As disc golfers, we know that truly enjoying a round relies on a few key factors, like location, weather, and performance. But perhaps the most important thing of all is who you’re playing with.

While a good group can lift you up and make you wish the round would never end, a bad group can tear you down and hope hole 18 is just around the corner – even if you're crushing it on one of the world's best disc golf courses under the bluest of skies. 

But if you're hoping for a card filled with good vibes, you need to know how to put them out yourself. Keep reading to find out how you can become the person that everyone wants to play a round with in a few simple steps. 

Keep Things Positive

Man and woman high fiving with disc golf carts nearby
Show some love when things go well for another player. Photo from the 2021 Am Worlds Mixed Doubles. Credit: Professional Disc Golf Association

Nothing takes the fun out of disc golf like a player with a poor attitude and bad manners. What can you do to keep the mood light?

  • Be encouraging
    Saying things like "good shot" or "nice putt" really don't take a lot of effort and can go a long way. You don't have to be the person to hype everyone up, but letting someone know their efforts are paying off are a great way to encourage sportsmanship and inclusiveness.

    It's important to note that some people don't enjoy encouragement during a bad round and well-wishes aren't always so well-received. Try to read a player's disposition before making a comment.
  • Don't give unsolicited tips
    Some people absolutely love receiving advice, but other players get really peeved by unsolicited comments and criticism. Unless a player specifically asks for help, it's best to keep your analysis of someone else's form flaws to yourself during rounds. Even after rounds, you should ask if a player wants any advice before you give it out. Top pro Sarah Hokom has told us that receiving unsolicited and unwanted tips is especially a problem for women in disc golf. See what she had to say in "What It Means To #respectHERgame."
  • Watch the trash talk
    Even if negative comments are intended to be playful, it's safer to just keep them off the course
    especially in unfamiliar company. But reading a Reddit post like this one shows you that even among friends disparaging comments meant to be funny could be hurting someone more than you know.

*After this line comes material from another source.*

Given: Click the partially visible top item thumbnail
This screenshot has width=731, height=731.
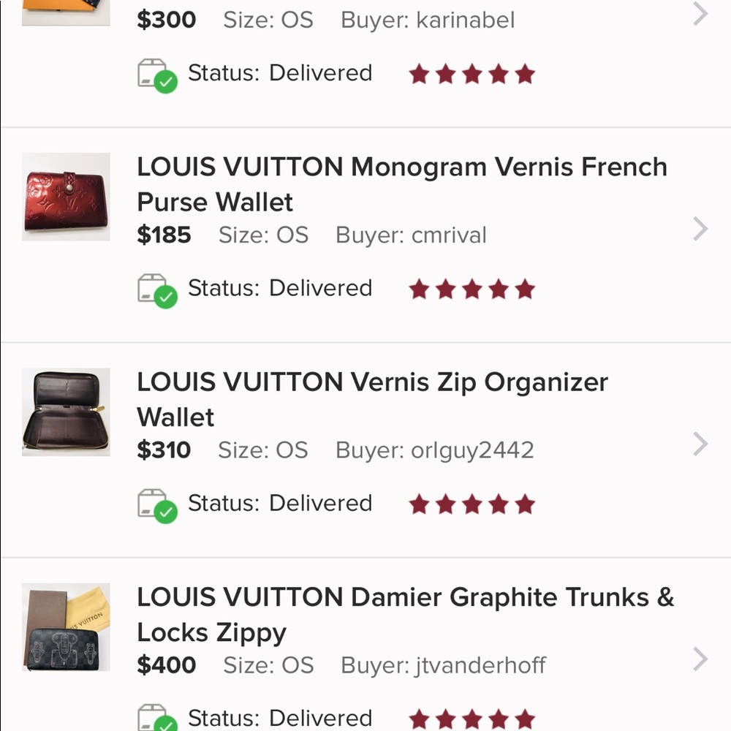Looking at the screenshot, I should click(x=66, y=12).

Respect the Game (and Others' Time)

One young man handing a disc to another with a large body of water in the background
Picking up a disc that's no longer in play for another player can be a small gesture that does big things for players' moods. Photo of pros Kevin Jones (left) and Ricky Wysocki (right) from the Disc Golf Pro Tour.

Many people only have small windows of time to squeeze a round of disc golf in, so showing that you respect the game and their time is a sure-fire tactic to help your card mates have a good time.

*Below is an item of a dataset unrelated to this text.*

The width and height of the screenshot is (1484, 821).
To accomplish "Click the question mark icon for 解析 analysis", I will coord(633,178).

Here are a few ways to do just that:

  • Be helpful
    Simple things like watching where another player's disc lands or helping search for a lost disc help keep the pace up and show you care (and also happen to be required by the sport's official rules).

    Also, when the inevitable question "Who wants to keep score?" comes up, offer your services! We know of a pretty great app that can help you keep disc golf scores and stats.

    You don't have to cater to your card mates, but supporting those you're playing with goes hand-in-hand with being a respectful player.
  • Show courtesy
    Displaying proper course etiquette is a must when you want to show your card mates that you respect their game. The most basic rule is to simply be aware of what's going on around you and to end conversations or practice swinging if someone nearby is about to throw. But if no one has taught you all the ins-and-outs of course etiquette, don't worry! It's never too late to start learning and showing respect for players and your local courses. Check out our post on disc golf etiquette for a deeper look into this topic.
  • Know the rules
    If you're playing in a league or tournament, knowing disc golf's rules will help you avoid a lot of potentially contentious situations. Some of the most important are how not to foot fault, how out of bounds as well as mandatories work, and how to take legal relief.

Have Fun

Woman laughing on a disc golf tee pad
Remember you're playing disc golf to have fun, so you should smile every now and then. Photo: PDGA

Know that while none of us are perfect card mates, we are all people who love the game of disc golf and people who make mistakes. The important thing is that we can all learn from our mistakes and come together as a community to support one another in a positive way. The best way to do that is by having fun on the course!

  • Learn to laugh at silly mistakes and brush things off.
    Yes, we all hit that one tree on our drives, but at least we're all in it together! There's an art form to being competitive and passionate about the game without having angry outbursts at shanked putts or drives (guilty of both). Shrugging off a bad shot with a smile can show everyone that not only is it okay to have bad shots in disc golf – it's natural. 
  • Go easy on yourself
    Everyone has bad rounds. If you're having an off day, try to not let your playing and your attitude towards your play affect the overall mood of the card. Dealing with someone constantly complaining, sighing, acting out, or who's noticeably stopped caring about the level of their play isn't fun for anyone. If you're feeling upset, try to channel the emotion into something more positive, like crushing your next drive! 

    Following this advice won't just help your card's mood – it'll likely help you play better disc golf in general.

Good Luck Becoming the Best Disc Golf Card Mate You Can Be!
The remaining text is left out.